### WORK TO BE COMPLETED
Please swap "down arrow" for "up arrow" in the listing, starting with the line that contains "At what coordinates" and going on through the line that contains "point(175,128)". Reproduce only those lines with everything else unchanged, and leave out the pictures.
-- Start of DATASET EXTRACT --
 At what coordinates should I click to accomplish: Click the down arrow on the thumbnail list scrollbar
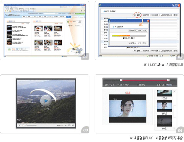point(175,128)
-- End of DATASET EXTRACT --
-- Start of DATASET EXTRACT --
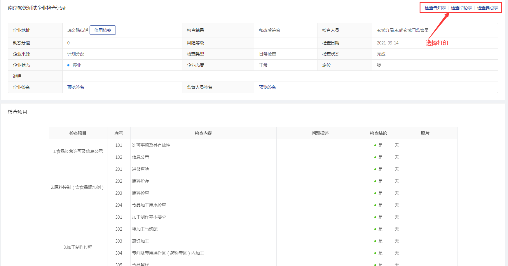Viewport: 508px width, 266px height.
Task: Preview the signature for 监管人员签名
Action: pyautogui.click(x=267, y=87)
-- End of DATASET EXTRACT --
-- Start of DATASET EXTRACT --
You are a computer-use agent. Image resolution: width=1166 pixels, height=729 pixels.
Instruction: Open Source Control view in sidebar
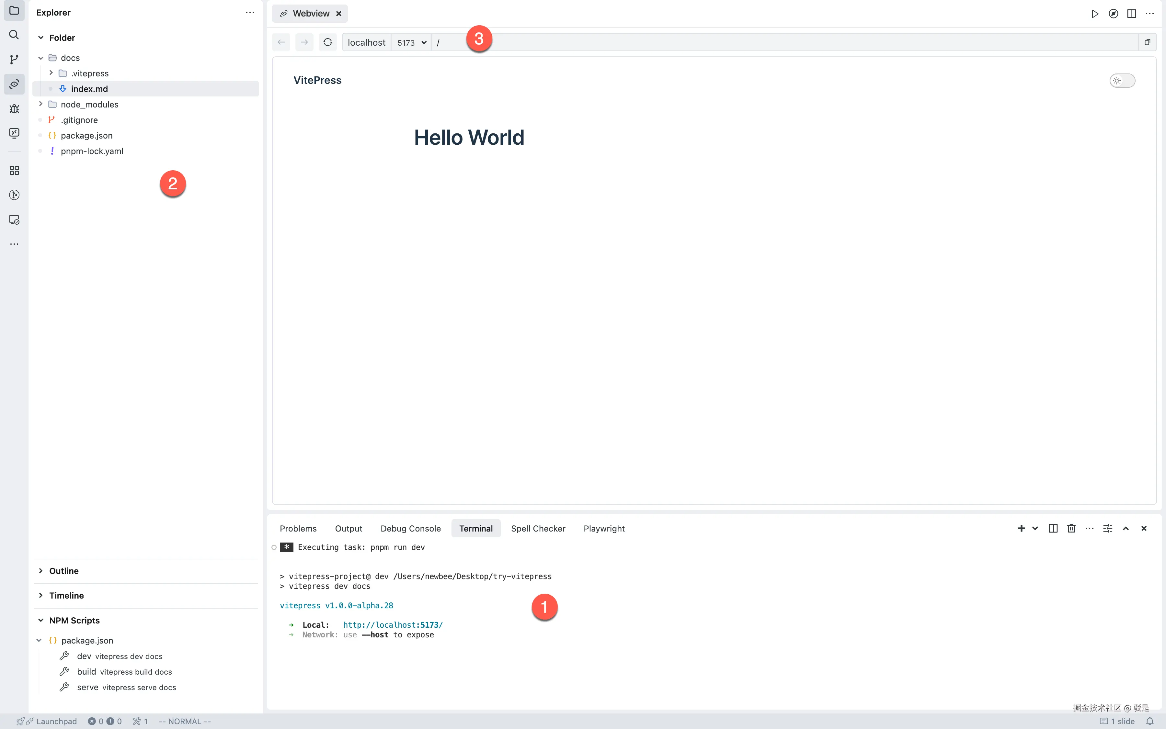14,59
-- End of DATASET EXTRACT --
### SOLUTION FOR THIS EXERCISE
 At what coordinates should I click to accomplish: Click the up arrow on the thumbnail list scrollbar
point(175,128)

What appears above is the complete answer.